Nearly three-quarters of working mothers suffer guilt, with many citing the stress of managing a family and a career, according to an online survey.
The survey of working mothers showed 75 per cent of the 201 who took part worked for financial reasons.
The online survey by Clarity Coaching showed that 71 per cent of the women experienced some level of guilt. Of those surveyed, 91 per cent cited stress from balancing a family and a career, with 20 per cent of these women citing extreme levels of stress.
Clarity Coaching life coach Gabriele Wehler said that for many women, managing stress came down to time management and accepting that they could not do everything.
Wehler said many women she coached felt they did half-hearted jobs at work and mothering their children.
She said managing this stress and guilt was important to overall wellbeing.
The average age of participants in the survey was 39. Half the participants had two children, 28 per cent had three and the remainder had four or more.

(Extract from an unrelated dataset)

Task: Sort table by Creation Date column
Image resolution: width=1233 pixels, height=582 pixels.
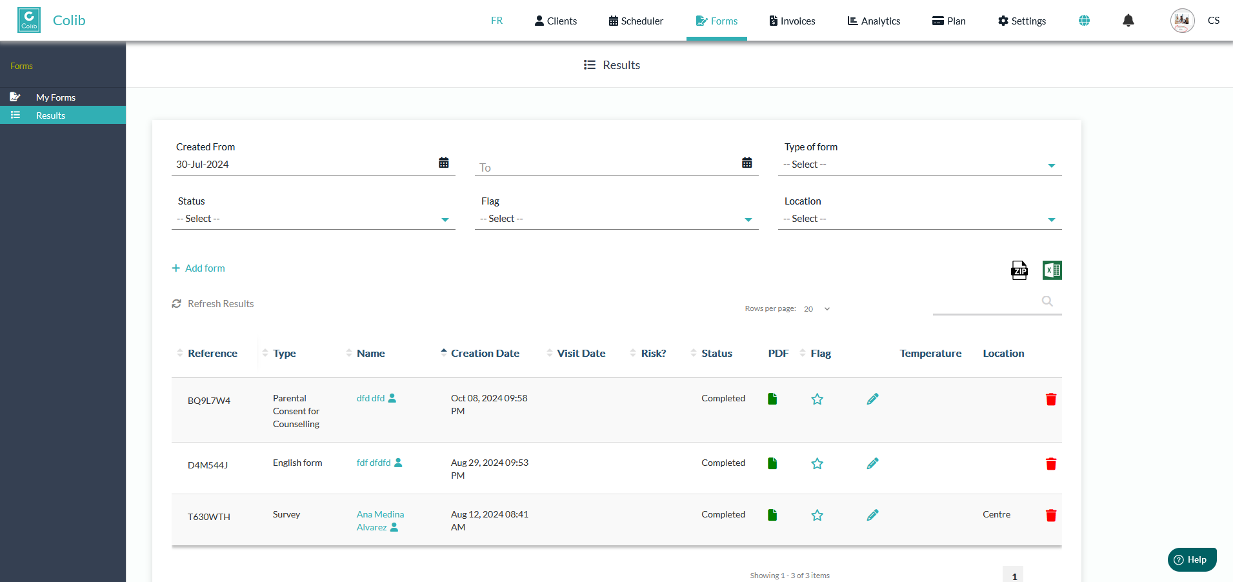Action: [485, 354]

The survey showed that because of stress, 15 per cent of the women had troubled relationships with colleagues, and due to a lack of time almost 75 per cent claimed to feel anger towards themselves and irritation towards their colleagues.
"More than 50 per cent of working mothers felt occasional or regular anger, irritability and impatience towards others at work, with 17 per cent saying they are affected moderately to strongly and 25 per cent not being affected," the survey said.

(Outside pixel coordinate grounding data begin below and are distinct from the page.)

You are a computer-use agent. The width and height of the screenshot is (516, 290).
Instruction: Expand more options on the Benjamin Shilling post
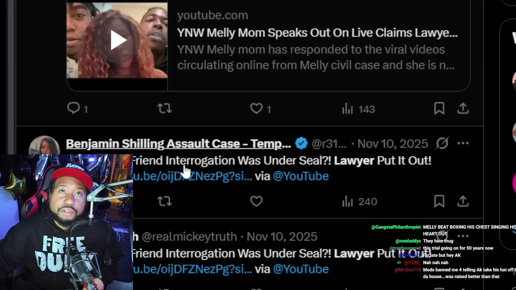click(x=463, y=143)
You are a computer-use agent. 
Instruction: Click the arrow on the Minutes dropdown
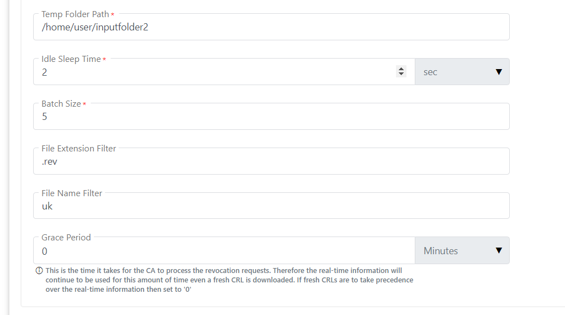tap(499, 251)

"Every second mother felt that stress hinders her ability to enjoy work very strongly and every third mother's enjoyment of work is negatively influenced by guilt.
"However, despite these feelings, the majority, 82 per cent, definitely choose to stay in their jobs. It can be assumed that this is mainly for financial reasons as more than three-quarters of working mothers stated that this is the main reason for working."
Mothers listed exercise and relaxation time as tools to cope with stress.
For most, exercise consisted of walking, running, gym workouts and yoga. Relaxation was reading a book, meditation, sleeping and hobbies.
The women said the ideal work/life balance would mean working closer to home and four-day weeks.